Ilkay Gundogan is Manchester City's Zinedine Zidane — the ultimate big-game player

Another important match and another brilliant performance from Manchester City's Ilkay Gundogan - Getty Images/Will Palmer

As the ball fell from a benign summer sky, the heat of some pre-match Wembley flares still toasting the air, only Ilkay Gundogan had a clear conception of what would happen next. No sooner had Stefan Ortega’s long clearance looped off the head of Victor Lindelof than Manchester City’s captain, a man whose natural diffidence belies a core of steel, waited for it to drop on his right boot, lashing it beyond David De Gea before he could blink. Cue mayhem, with his incredulous team-mates swarming to acclaim the figure who saves his finest flourishes for when it matters most.

Kyle Walker is the first to recognise Gundogan’s immeasurable worth. Before City’s surgical filleting of Real Madrid at the Etihad, he made a telling remark, describing the midfielder’s capacity for peaking at the perfect moments: “I’ve been joking with Gundo that he turns into prime Zidane in the last few months.
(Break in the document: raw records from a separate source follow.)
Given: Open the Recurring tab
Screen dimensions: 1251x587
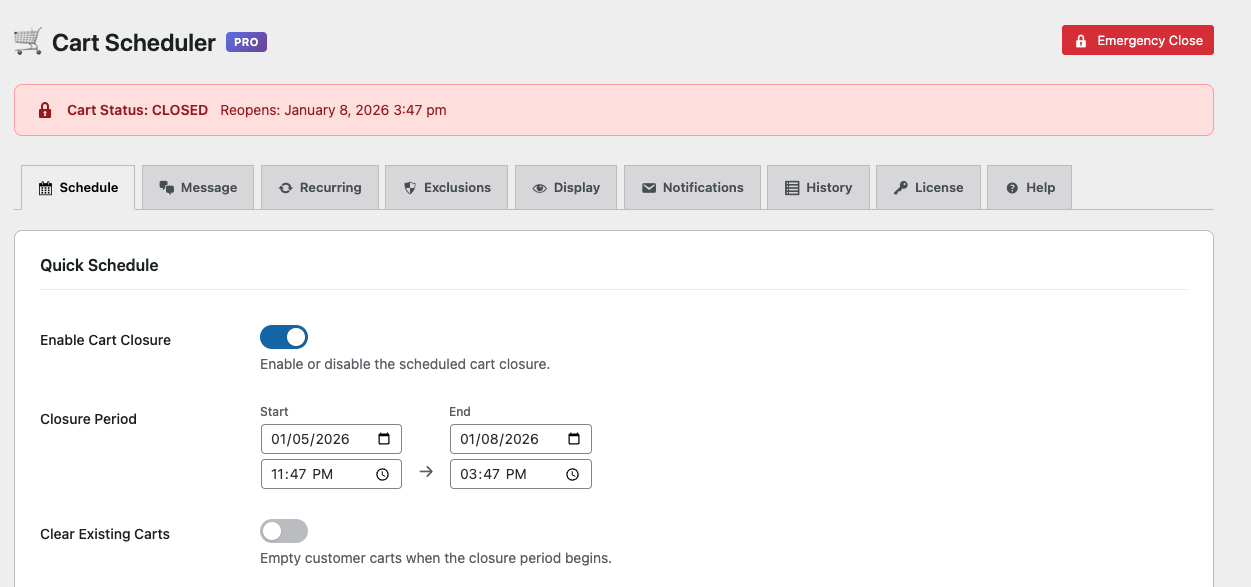Looking at the screenshot, I should 320,188.
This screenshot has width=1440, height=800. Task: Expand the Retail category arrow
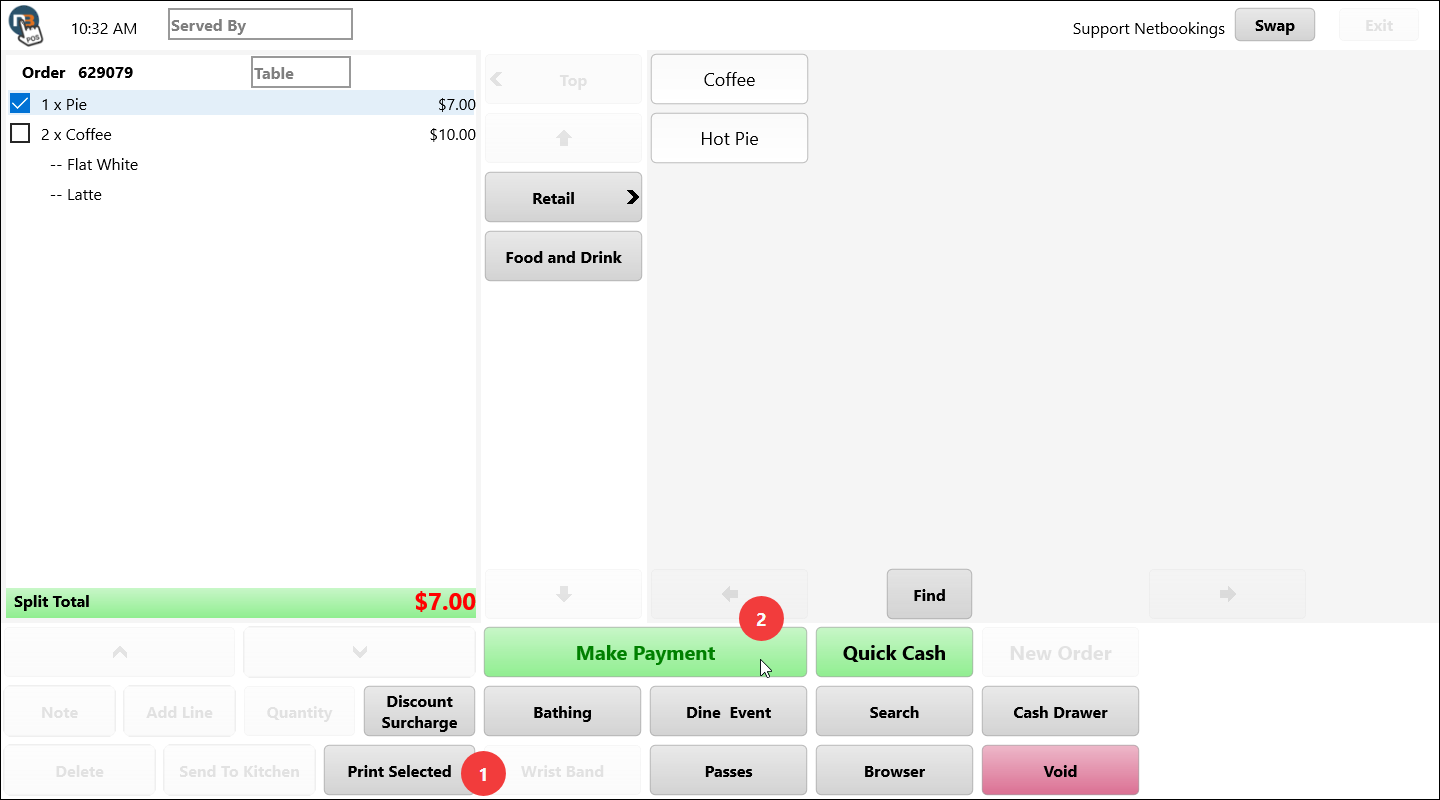point(632,198)
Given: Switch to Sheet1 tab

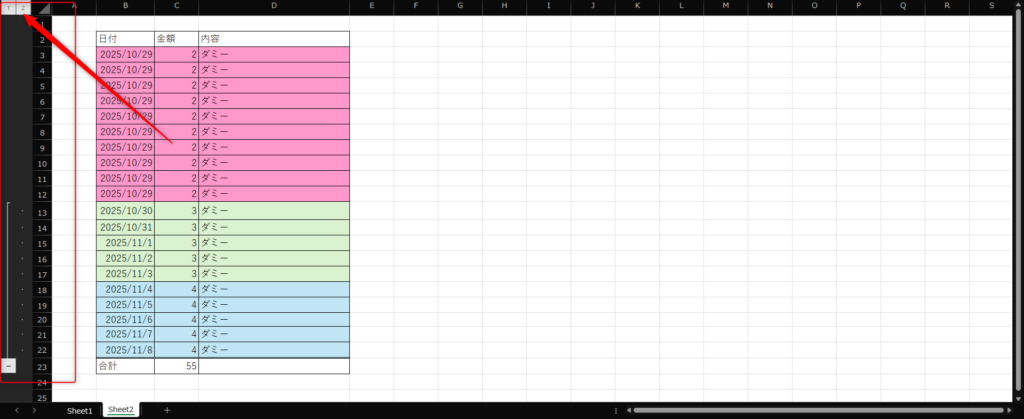Looking at the screenshot, I should pyautogui.click(x=79, y=410).
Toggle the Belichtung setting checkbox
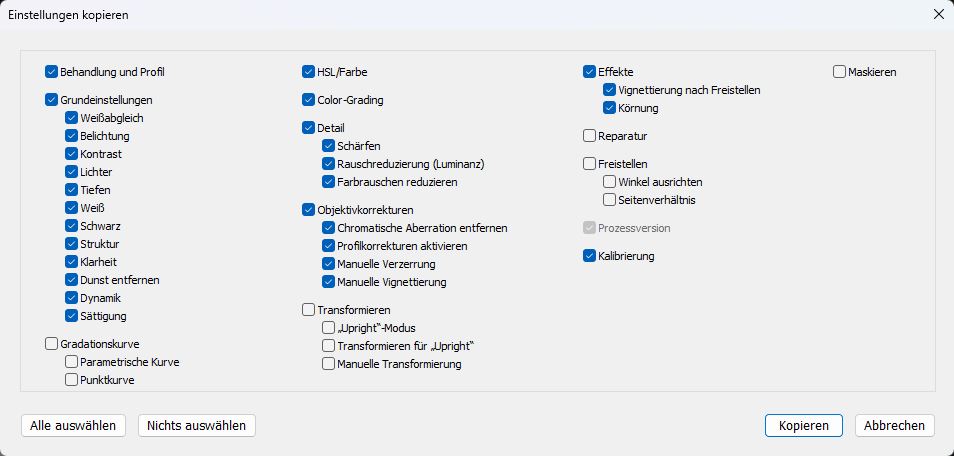 [71, 136]
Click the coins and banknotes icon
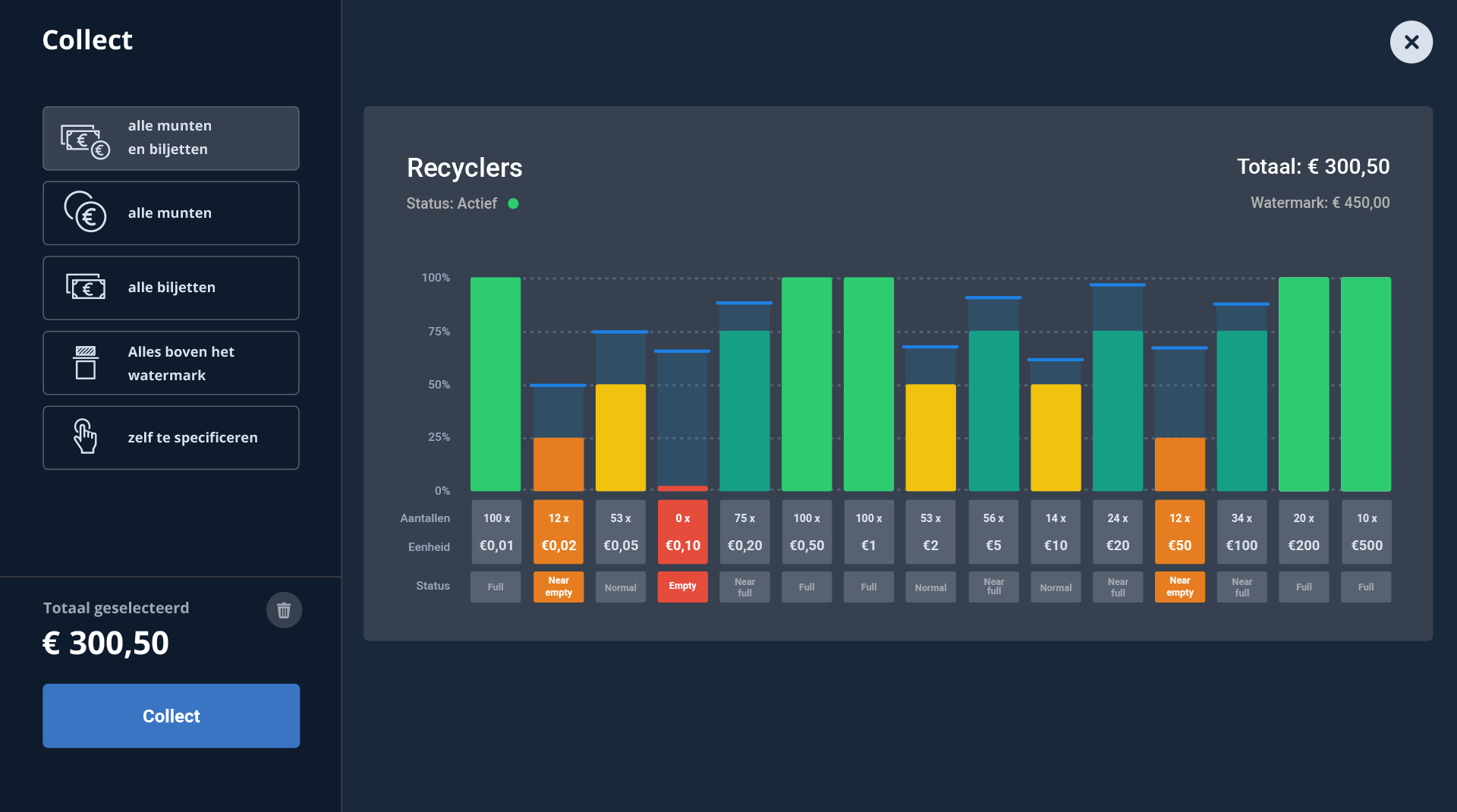Viewport: 1457px width, 812px height. (x=85, y=140)
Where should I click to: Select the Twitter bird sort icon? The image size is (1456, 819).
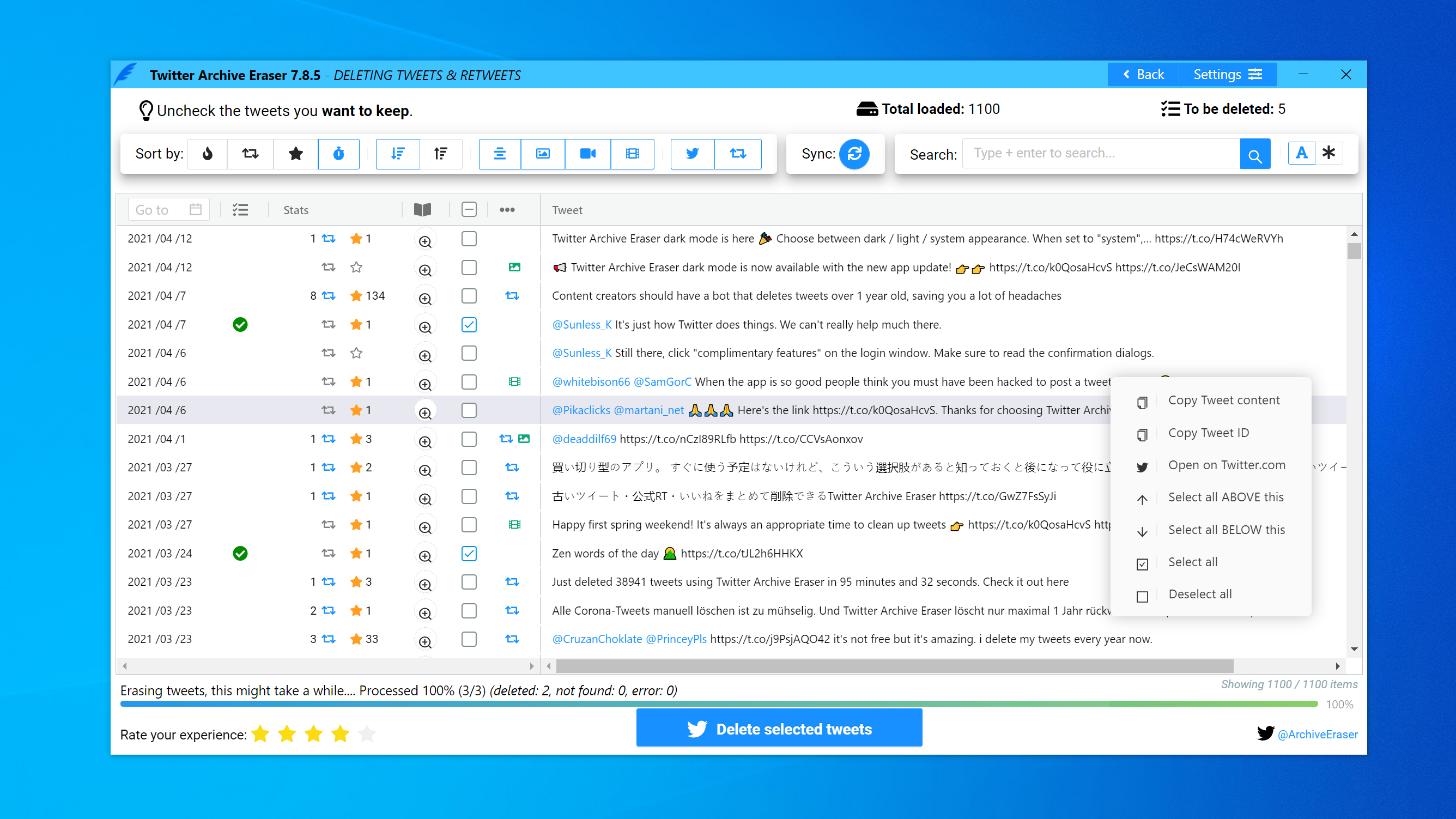(x=693, y=153)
Sometimes you have to shine, and he always does it at the business end of the season.”

Seldom was a truer word spoken. For it is not just Gundogan’s temperament on the loftiest stage that recalls Zinedine Zidane in his prime, but his volleying technique. His glorious strike after just 12 seconds was reminiscent of Zidane’s thunderbolt for Real Madrid in the 2002 Champions League final, masterful in its execution. He was not finished either, picking Kevin De Bruyne’s free-kick out of the air with his left foot, more scruffily this time but still with an accuracy to restore a lead that City would never relinquish. Somebody who can score volleyed goals with both feet in an FA Cup final against Manchester United? No wonder Guardiola regards him as a player of the purest gold.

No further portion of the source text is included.